Isolation and Database Locking (Enterprise JavaBeans)

8.3. Isolation and Database Locking

Transaction isolation (the "I" in ACID) is a critical part of any transactional system. This section explains isolation conditions, database locking, and transaction isolation levels. These concepts are important when deploying any transactional system.

8.3.1. Dirty, Repeatable, and Phantom Reads

Transaction isolation is defined in terms of isolation conditions called dirty reads, repeatable reads, and phantom reads . These conditions describe what can happen when two or more transactions operate on the same data.[2]
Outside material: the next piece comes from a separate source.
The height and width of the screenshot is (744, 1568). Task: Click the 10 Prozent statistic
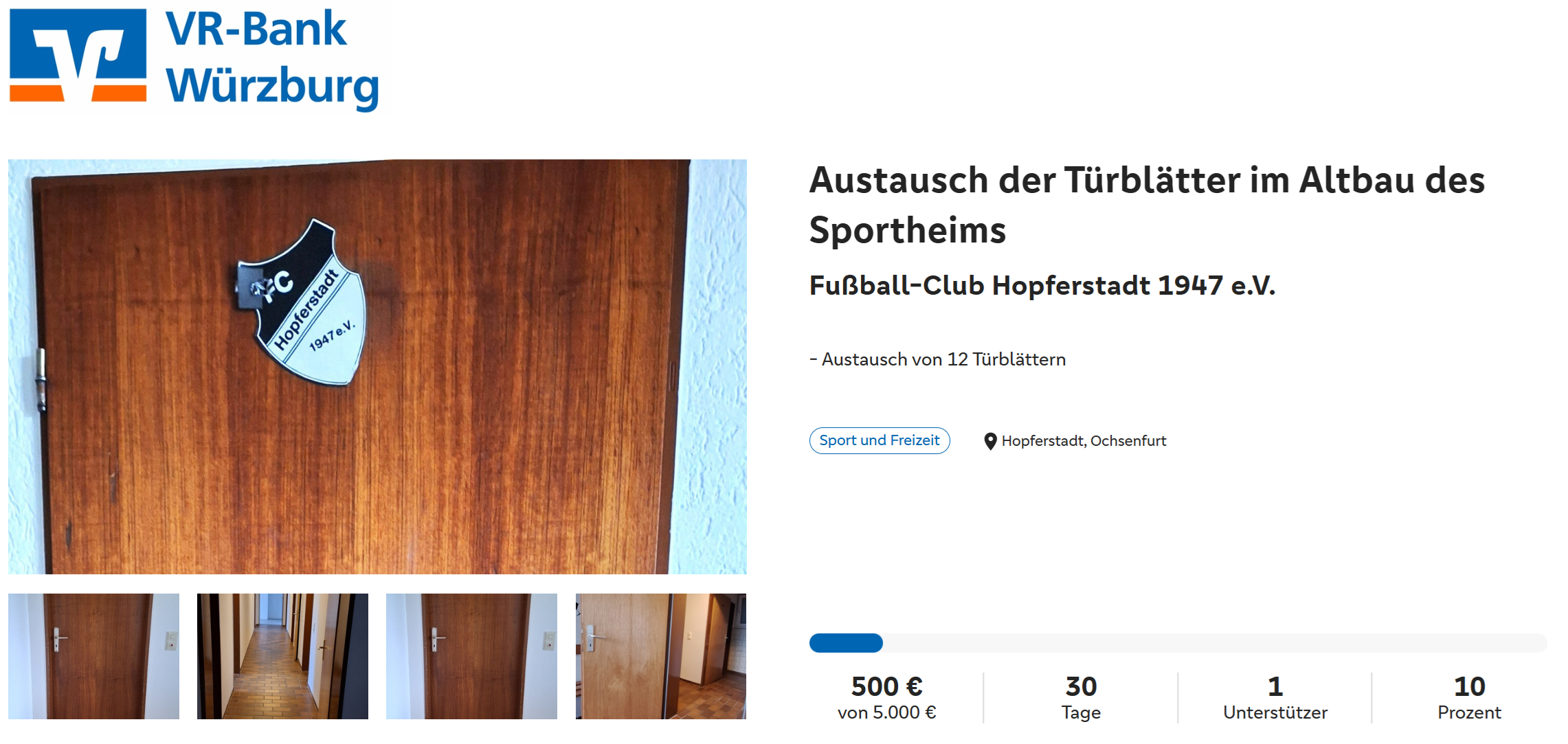1469,698
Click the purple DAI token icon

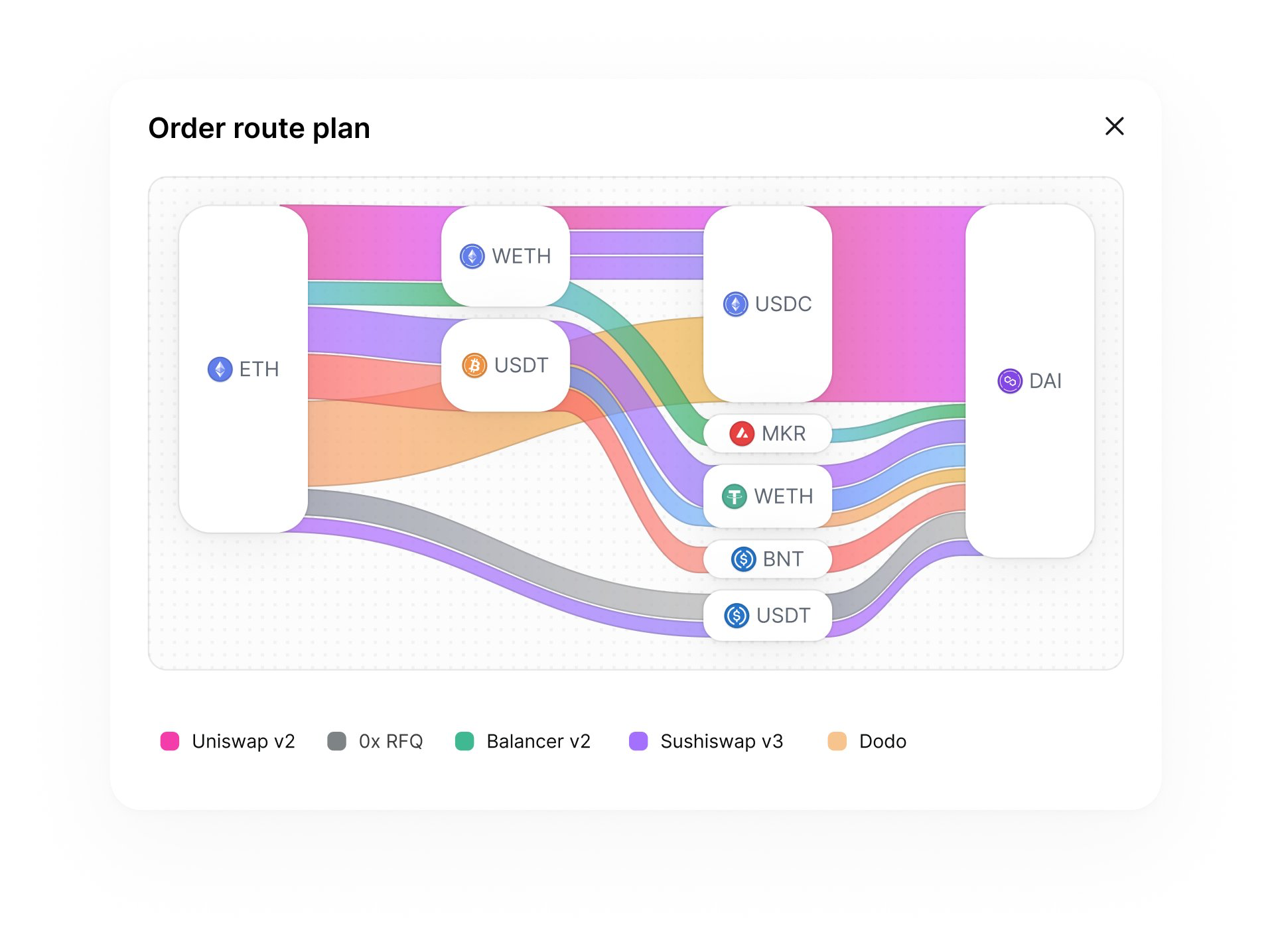pyautogui.click(x=1009, y=381)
[2]Isolation conditions are covered in detail by the ANSI SQL-92 Specification, Document Number: ANSI X3.135-1992 (R1998).

To illustrate these conditions, let's think about two separate client applications using their own instances of the TravelAgent to access the same data--specifically, a cabin record with the primary key of 99. These examples revolve around the RESERVATION table, which is accessed by both the bookPassage() method (through the Reservation bean) and the listAvailableCabins() method (through JDBC). It might be a good idea to go back to Chapter 7, "Session Beans" and review how the RESERVATION table is accessed through these methods. This will help you to understand how two transactions executed by two different clients can impact each other. Assume that both methods have a transaction attribute of Required.

8.3.1.1. Dirty reads

A dirty read occurs when the first transaction reads uncommitted changes made by a second transaction. If the second transaction is rolled back, the data read by the first transaction becomes invalid because the rollback undoes the changes. The first transaction won't be aware that the data it has read has become invalid. Here's a scenario showing how a dirty read can occur (illustrated in Figure 8-9):

Time 10:00:00: Client 1 executes the TravelAgent.bookPassage() method on its bean. Along with the Customer and Cruise beans, Client 1 had previously chosen Cabin 99 to be included in the reservation.
Time 10:00:01: Client 1 creates a Reservation bean within the bookPassage() method. The Reservation bean's create() method inserts a record into the RESERVATION table, which reserves Cabin 99.
Time 10:00:02: Client 2 executes TravelAgent.listAvailableCabins(). Cabin 99 has been reserved by Client 1, so it is not in the list of available cabins that are returned from this method.
Time 10:00:03: Client 1 executes the ProcessPayment.byCredit() method within the bookPassage() method. The byCredit() method throws an exception because the expiration date on the credit card has passed.
Time 10:00:04: The exception thrown by the ProcessPayment bean causes the entire bookPassage() transaction to be rolled back. As a result, the record inserted into the RESERVATION table when the Reservation bean was created is not made durable (it is removed). Cabin 99 is now available.

Figure 8-9. A dirty read

Client 2 is now using an invalid list of available cabins because Cabin 99 is available but is not included in the list. This would be serious if Cabin 99 was the last available cabin because Client 2 would inaccurately report that the cruise was booked. The customer would presumably try to book a cruise on a competing cruise line.

8.3.1.2. Repeatable reads

A repeatable read is when the data read is guaranteed to look the same if read again during the same transaction. Repeatable reads are guaranteed in one of two ways: either the data read is locked against changes or the data read is a snapshot that doesn't reflect changes. If the data is locked, then it cannot be changed by any other transaction until this transaction ends. If the data is a snapshot, then other transactions can change the data, but these changes won't be seen by this transaction if the read is repeated. Here's an example of a repeatable read (illustrated in Figure 8-10):

Time 10:00:00: Client 1 begins an explicit javax.transaction.UserTransaction.
Time 10:00:01: Client 1 executes TravelAgent.listAvailableCabins(2), asking for a list of available cabins that have two beds. Cabin 99 is in the list of available cabins.
Time 10:00:02: Client 2 is working with an interface that manages Cabin beans. Client 2 attempts to change the bed count on Cabin 99 from 2 to 3.
Time 10:00:03: Client 1 re-executes the TravelAgent.listAvailableCabins(2). Cabin 99 is still in the list of available cabins.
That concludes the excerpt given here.